The schematics of life: Human interactome study raises red flags

BALTIMORE—Recently, in comparing protein-protein interactions in humans with those in other organisms, researchers at Johns Hopkins University (JHU), Germany's University Würzburg, and the Institute of Bioinformatics (IOB) in Bangalore, India raised significant questions about the current assumptions scientists are making in their efforts to develop drugs.

In a recent Nature Genetics, Dr. Akhilesh Pandey, JHU professor and IOB co-founder, and colleagues studied interactomes from human, yeast, worm and fly datasets to look for overlaps and missing data as clues to metabolic pathways. In the process, they identified interactions among more than 1000 genes involved in more than 3000 diseases and determined that proteins involved in inherited diseases were often linked to proteins associated with similar diseases, signaling common metabolic pathways.

The researchers were surprised, however, at the relative lack of overlap between the four species, which scientists have relied upon in the belief that disease or drug impacts in mice or yeast will have parallels in humans. Pandey puts this problem down to inefficiencies in the most popular interaction analysis methods, including yeast two-hybrid screens, and a sign that these databases are far from saturated. Dr. Yuri Nikolsky, CEO of GeneGo, a company that offer data resources similar to Pandey's Human Protein Reference Database (HPRD), agrees with the concern.

"At the last Keystone meeting, I heard that nine out of ten yeast two-hybrid interactions between human proteins are probably wrong," he says. "This is why manual curation from small-scale experiments with direction and mechanism is so important. When the critical mass of such high-confidence 'benchmark' interactions is assembled, the high-confidence networks can be used as a backbone for mapping molecular data such as microarrays expression and high-throughput interactions data."

The limited data may also impact another possible misconception of many researchers who believe that the most important proteins are those involved in the largest number of interactions. Pandey and his colleagues, however, determined that elimination of any one of several proteins with very limited partners had severely detrimental effects on health, suggesting that many companies have probably passed on valuable drug targets or focused on the wrong targets.

The current study comes at a time when an increasing number of companies are integrating interactome and genome databases for drug discovery. In the past two years alone, there has been a dramatic increase in the number of licensing agreements between drug companies and firms like GeneGo.

Pandey raises a caution flag, however, about the indiscriminant use of interaction databases because not all data is created equal. If the chosen repository is comprised of validated data, he says, the system is invaluable to research. But this is not always the case. "I see claims of databases that contain millions of interactions," he says. "That is ridiculous, and companies are not just wasting their money on the database but on their discovery and validation as they are working on incorrect targets.
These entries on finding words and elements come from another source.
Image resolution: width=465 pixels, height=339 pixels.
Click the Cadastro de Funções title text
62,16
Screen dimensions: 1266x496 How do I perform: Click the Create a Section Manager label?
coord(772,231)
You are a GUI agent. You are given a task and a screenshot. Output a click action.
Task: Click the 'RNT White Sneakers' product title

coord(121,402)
"There are simply not millions of interactions reported [in the literature], and what is being done by fly-by-night operators is collection of co-occurring words in abstracts of published articles using automated computer methods as proof for interactions," he adds. "This is simply not true."
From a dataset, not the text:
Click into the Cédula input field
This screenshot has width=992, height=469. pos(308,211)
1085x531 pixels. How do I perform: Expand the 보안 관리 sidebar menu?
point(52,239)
According to Nikolsky, many interactions databases feature low-quality high-throughput interactions data, derived from using automated text mining algorithms. "Overall, using text mining algorithms brings more troubles than advantages, and manual cleaning of such 'automatically generated' data is very time consuming," he says. "At GeneGo, we do not use any automated text mining tools for annotations."

Pandey also chastises the scientific community for its lax attitude regarding these repositories. "An average biologist is not prepared to share the responsibility of lending their expertise to correct errors or to make the entry corresponding to their area of expertise better," he says. "So, we like databases, depend on them, but are not willing to contribute."

Whether users will ever decide to contribute to such a centralized effort remains to be seen.